▶ [Page]:
Efficiently load data by using full direct load and partition exchange

The partition exchange feature of OceanBase Database can be combined with direct load technology to provide an efficient solution for large-scale incremental data loading. You can use full direct load to quickly load data to a newly created non-partitioned table and then use partition exchange to atomically migrate the data to the target partitioned table, thereby improving the performance of incremental data loading for existing partitioned tables.

Why combine partition exchange with full bypass load

In big data scenarios, enterprises often face the need to quickly import large volumes of incremental data. Traditional data import methods have performance bottlenecks, while combining partition exchange with bypass load addresses both import efficiency and query performance.

Comparison of full bypass load and incremental bypass load

Incremental bypass load

• Data storage format: Incremental bypass load generates dump files, which are stored in rowstore format by default.
• Performance impact: In columnstore scenarios, rowstore dump files significantly degrade query performance.
• Applicable scenarios: Suitable for small batches of frequent data updates.

Full bypass load

• Data storage format: Full bypass load rewrites all data, generating columnstore files (if the table is configured as columnstore).
• Performance advantage: All data is baseline data, ensuring optimal query performance.
• Applicable scenarios: Suitable for one-time import of large volumes of data.

▶ [Collected data]:
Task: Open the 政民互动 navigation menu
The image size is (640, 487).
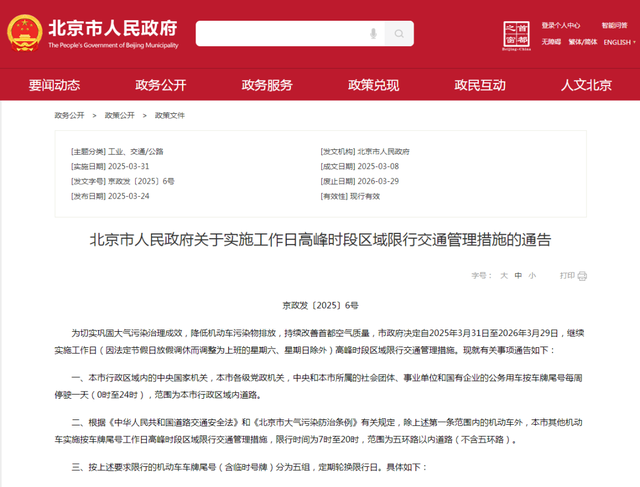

▶ [Written problem]:
Rewrite the stretch of the data loading guide from "Why combine partition" through "and query performance.", putting "direct load" in place of "bypass load" each time it occurs.

▶ [Task solution]:
Why combine partition exchange with full direct load

In big data scenarios, enterprises often face the need to quickly import large volumes of incremental data. Traditional data import methods have performance bottlenecks, while combining partition exchange with direct load addresses both import efficiency and query performance.